KRAFTWERK’S ’AUTOBAHN’ (OR HOW THE FUTURE GOT ITS HAIR CUT)



If you were to read ’Future Days: Krautrock and the Rebuilding of Modern Germany’ (as we just were), you’d find David Stubbs is scrupulous in dealing with his subject. So much so, he’ll magnanimously dole out page counts to each significant band, sometimes over-riding his own taste. And at times this shows. 

The problem is of course not different preferences. He’s welcome to his claim the earlier Moog-based Popol Vuh outclassed the later years, even if I think the opposite. The problem is when he gets to those later albums, and is inevitably less interesting when he is less interested.

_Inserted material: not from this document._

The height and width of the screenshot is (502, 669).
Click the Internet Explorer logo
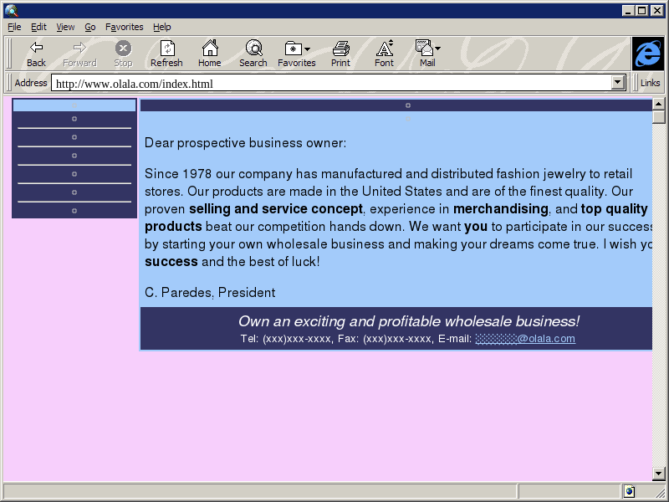647,54
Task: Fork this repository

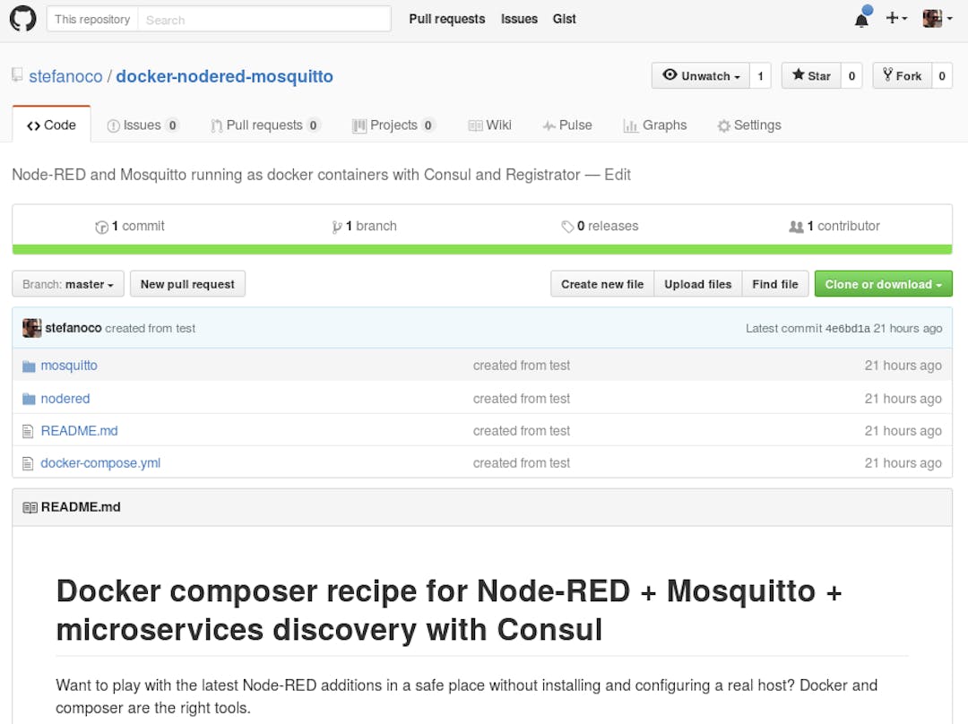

But the half-full side of this is when he gets to the stuff he does like. I am one of those too much of a Krautrock fan to really rate Kraftwerk, and inevitably prefer the three albums before ‘Autobahn’. (The ones the band themselves would seem to want erased from history.) Whereas he runs through them only looking for early glimmerings of future highways, wondering aloud when they’ll get their hair cut. It’s like listening to ‘A Hard Days Night’, but only for portents of ‘Sergeant Pepper’. You miss what’s there looking for what isn’t.

At its worst it’s like the guy in the next seat who loudly grumbles about the music you’d like to just listen to. Yet when he (finally) reaches ’Autobahn’ he writes one of the best pieces on it I’ve read, worth the wait and quite possibly worth the price of admission itself.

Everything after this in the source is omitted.